Migration wurde in den letzten Monaten wieder besonders stark im Zusammenhang mit Gewalt problematisiert. Anlässlich des 8. März fordert Nico Zürcher einen Shift: Lasst uns über Männergewalt sprechen.
Am heutigen 8. März müssen wir über eine Personengruppe sprechen, die statistisch gesehen am häufigsten für Straftaten in der Schweiz verantwortlich ist. Eine Personengruppe, über die eigentlich im Alltag viel zu viel gesprochen wird – ausser wenn es um Kriminalität geht. Es geht um Männer.
Zuallererst ein Blick auf die Fakten: Männer sind in der Schweiz inzwischen eine Minderheit (49.67 Prozent der ständigen Wohnbevölkerung). Trotzdem waren sie bei über 75 Prozent aller angezeigten Delikte die beschuldigte Person. Bei Gewaltdelikten ist das Verhältnis nochmals deutlicher: Dort machten Männer bei genau 80 Prozent der angezeigten Delikte den Täter aus. Fokussiert man sich auf schwere Gewalt wie Tötungsdelikte, schwere Körperverletzung oder Vergewaltigung, steigt der Männeranteil sogar auf über 93 Prozent. Eine unglaubliche Zahl.
Diese überwältigenden Zahlen halten Medien aber nicht davon ab, das Problem regelmässig als angebliches «Migrationsproblem» zu framen. 20 Minuten beispielsweise führte Ende Februar hierzu ein Interview mit Frank Urbaniok. Einleitend schreibt das Medium von einer angeblichen Anschlagserie syrischer und afghanischer Geflüchteter in Deutschland, Österreich und der Schweiz. Entsprechend durfte Frank Urbaniok auch festhalten, dass «es sich in all diesen Fällen um Täter mit Migrationshintergrund» gehandelt habe und betonte: «Das ist kein Zufall.»
Dabei ist der Nenner dieser Anschläge, genau wie bei schweren Gewaltdelikten, offensichtlich – sie werden, unabhängig von der Herkunft, zum überwältigenden Teil von Männern ausgeführt.
Die Delikte liegen allerdings geografisch und zeitlich zum Teil weit auseinander. Bewusst weggelassen wird ausserdem, dass es in der gleichen Zeit zahlreiche Gewalt- und Tötungsdelikte von Personen ohne Migrationshintergrund gab, unter anderem einen Anschlag mit einem Auto auf einen Karnevalszug in Mannheim. Die Tat fand jedoch nur halb so viel Resonanz in den Medien wie vergleichbare Anschläge in Magdeburg oder München, dies ergab eine Analyse der Frankfurter Rundschau. Der Grund liegt auf der Hand: Der Täter in Mannheim war Deutscher ohne Migrationshintergrund und vermutlich rechtsextrem.

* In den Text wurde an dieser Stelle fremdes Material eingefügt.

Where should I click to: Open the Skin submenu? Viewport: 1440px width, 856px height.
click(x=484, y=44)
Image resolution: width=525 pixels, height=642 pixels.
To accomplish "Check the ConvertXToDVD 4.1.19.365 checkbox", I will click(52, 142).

Die Tat fand jedoch nur halb so viel Resonanz in den Medien (…). Der Täter war Deutscher ohne Migrationshintergrund und vermutlich rechtsextrem.
Dabei ist der Nenner dieser Anschläge, genau wie bei schweren Gewaltdelikten, offensichtlich – sie werden, unabhängig von der Herkunft, zum überwältigenden Teil von Männern ausgeführt. Wenn es um Gewalt geht, haben wir also kein Migrationsproblem, sondern ein Männerproblem.

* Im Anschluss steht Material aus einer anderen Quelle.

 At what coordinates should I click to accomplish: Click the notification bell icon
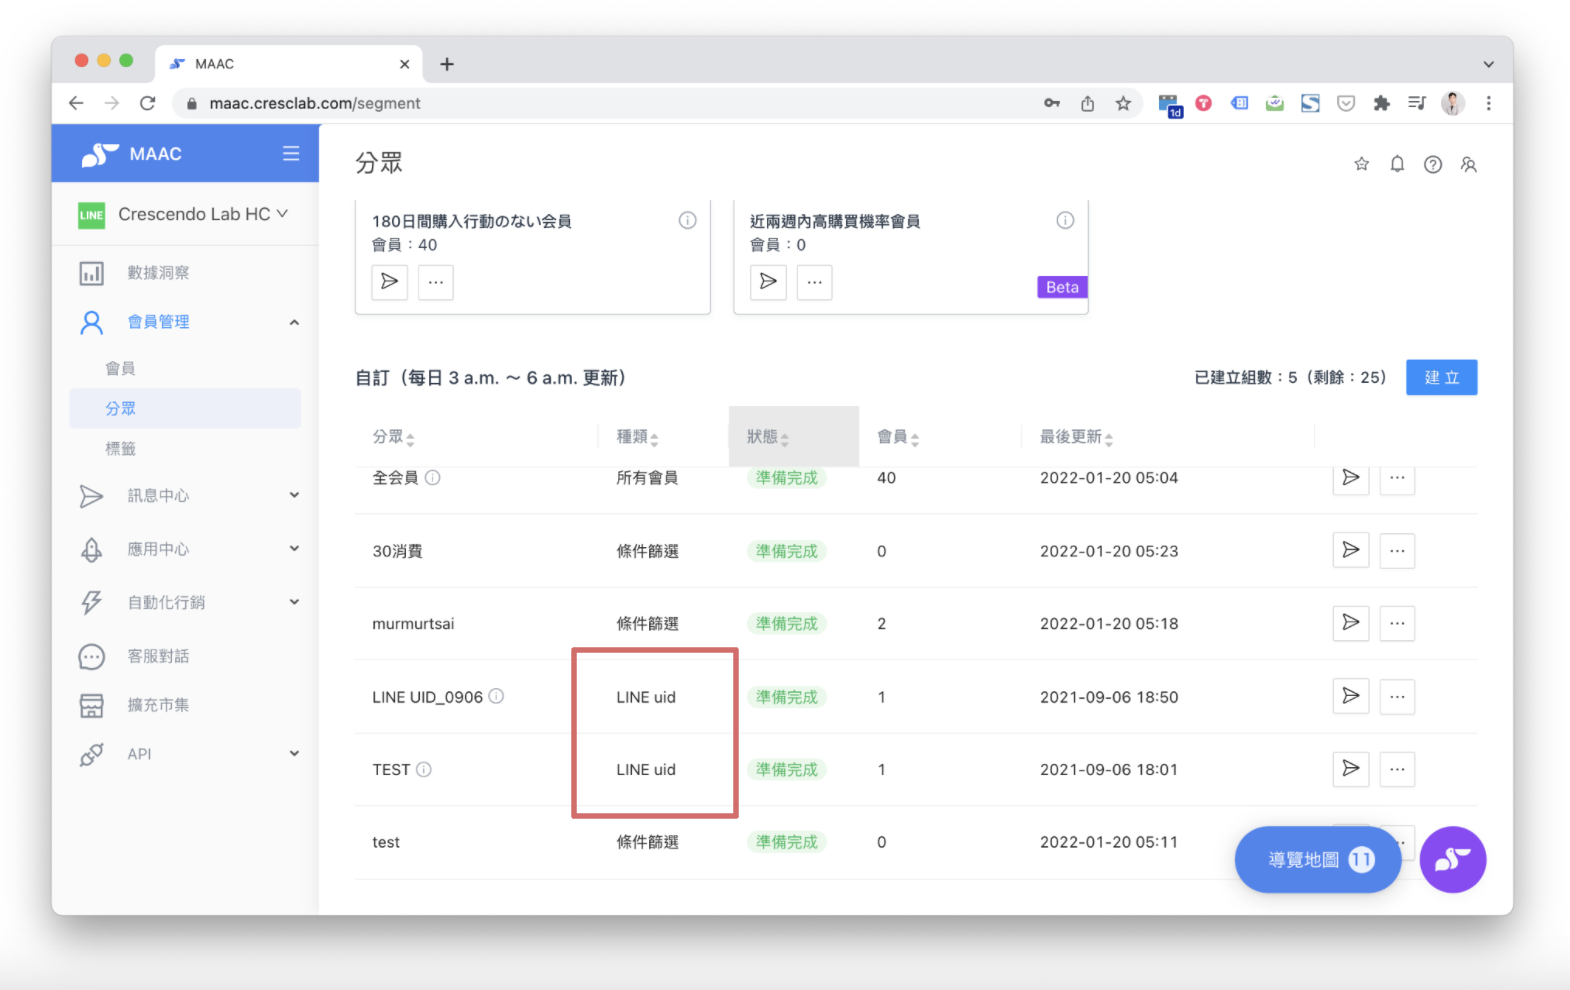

Es ist bei weitem nicht so, dass dieses Problem ein rein feministisches Anliegen sein sollte. Es geht uns alle etwas an, weil wir alle davon betroffen sind (insbesondere auch wir Männer), und nicht nur, weil etwa unsere Töchter oder Partnerinnen Schutz vor den Tätern bräuchten – wobei gerade dieser Gedanke abgeschafft werden sollte, denn warum können Männer Frauen erst dann als schutzwürdig ansehen, wenn sie mit ihnen in einer engeren Beziehung stehen?
Die Benennung und Bekämpfung von Männergewalt würden somit nicht nur das Leben von Frauen, sondern auch das Leben von Männern sicherer machen.

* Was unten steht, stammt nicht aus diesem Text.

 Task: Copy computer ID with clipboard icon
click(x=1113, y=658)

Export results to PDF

Ein Blick in die Kriminalstatistik zeigt, dass Männer nicht nur mutmassliche Hauptverursacher von Gewaltdelikten sind, sie sind mit über 57 Prozent zum grösseren Teil auch als Opfer betroffen. Die Benennung und Bekämpfung von Männergewalt würden somit nicht nur das Leben von Frauen, sondern auch das Leben von Männern sicherer machen.
So vielschichtig wie das Problem ist auch die Lösung. Zum 8. März sei aber daran erinnert, dass gerade wir Männer im Kleinen viel zur Lösung beitragen können. Wir können im Freundeskreis toxische Verhaltensmuster ansprechen und unsere männlichen Freunde für ihre Handlungen zur Verantwortung ziehen, statt diese Handlungen und Folgen kleinzureden.
Als Väter sollten wir unseren Söhnen ein gutes Beispiel sein, und dafür Sorge tragen, dass sich gewaltvolle Muster nicht auf die nächste Generation übertragen. Und immer wenn in Diskussionen, auf Social Media oder in der Presse von kriminellen Ausländern gesprochen wird, können wir künftig daran erinnern, dass Gewalt kein Migrationsproblem, sondern ein Männerproblem ist.
Von Nico Zürcher
Danke Nico!!!
Der Artikel ist aufschlussreich und trifft das Problem an der Wurzel.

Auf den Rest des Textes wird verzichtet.